“The facts miss the heart of the matter; to give us a clear picture, the facts need a vehicle, the anecdote”
― The Rider
I am going to ask that you allow me a touch of self-indulgence this morning. A moment to chuckle at those who are typically quick to deliver pronouncements on others, and now find themselves on the other side of the equation. The universe has a way of humbling us all.
Meaghan Mangrum used to cover education issues for the Tennessean. She came to Music City from Chattanooga, where she worked for the Times Free Press. Mangrum had her fans in Nashville, but I was not one of them.
A writer of marginal talent, she perceived herself as having earned a place among the greats of journalism despite accumulating less than a decade of experience. Unlike the greats she wished to emulate, Mangrum tended to focus as much on her social media presence as she did on her craft. Unfortunately, social media served to expose her thin skin and lack of maturity.

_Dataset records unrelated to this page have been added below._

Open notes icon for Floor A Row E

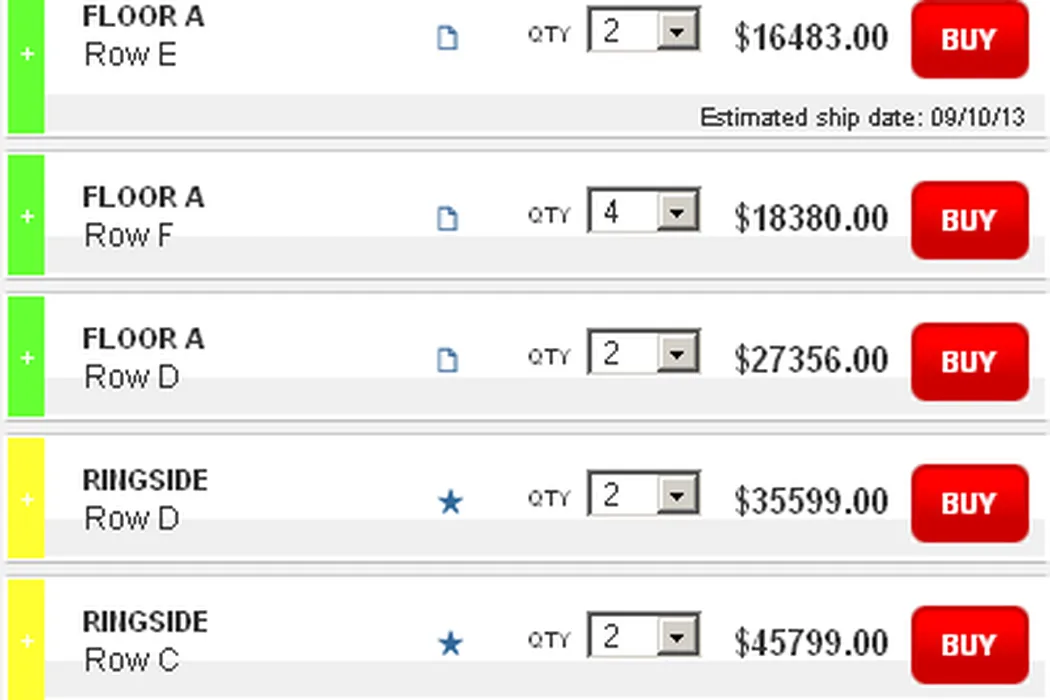click(x=448, y=39)
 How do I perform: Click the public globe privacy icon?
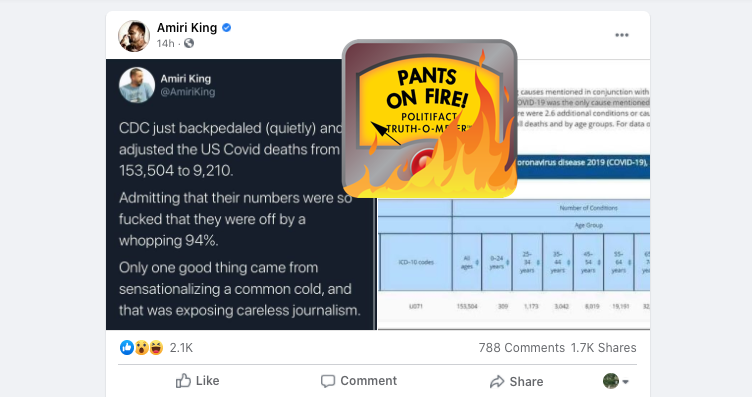(189, 43)
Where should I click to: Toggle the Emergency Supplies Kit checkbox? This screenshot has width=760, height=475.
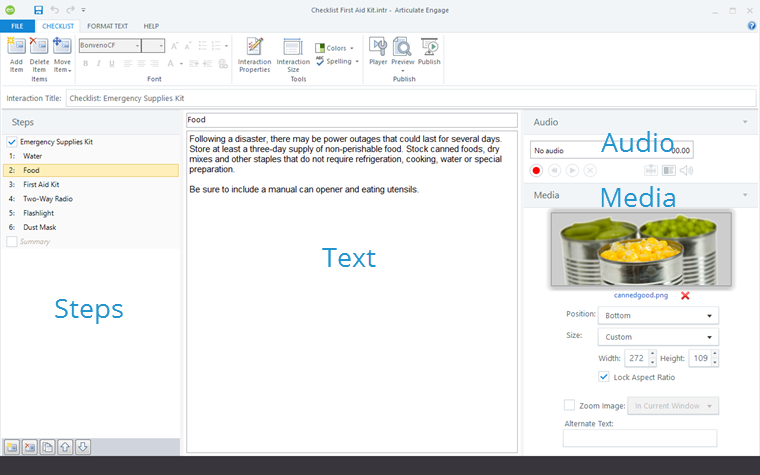click(x=12, y=142)
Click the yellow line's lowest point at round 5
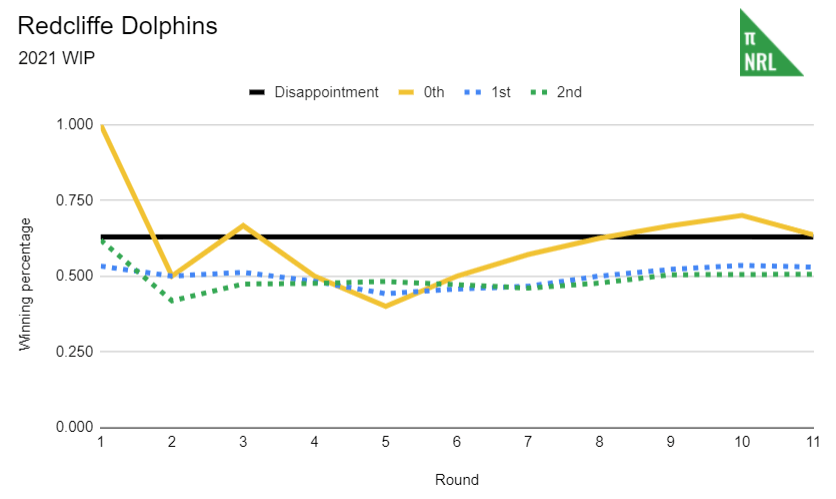The width and height of the screenshot is (836, 499). click(386, 306)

She was quick to take any criticism personally, and not afraid to use stereotypes to refute arguments. It was always old white guys who were the source of her shortcomings along with society’s inherent misogyny. When the paper shorted her on a paycheck, she was quick to bring it to her boss’s attention via Twitter, a move that earned her some time off for reflection. In August, she left Nashville and went to Dallas, for a “self-described dream job.”
This week, she lost her dream job due to actions that should surprise nobody. In a response to a Tweet from Dallas Mayor Johnson, one that wasn’t directed at her, claiming reporters had no interest in reporting good news, Mangrum typed: “Bruh, national news is always going to chase the trend. Cultivate relationships with quality local news partnerships.”
The Mayor didn’t take to her sense of familiarity lightly, posting, “Gotta love when folks let their inherent biases show. I get to be addressed as ‘bruh’ by someone who writes for my daily local paper whom I’ve never met.”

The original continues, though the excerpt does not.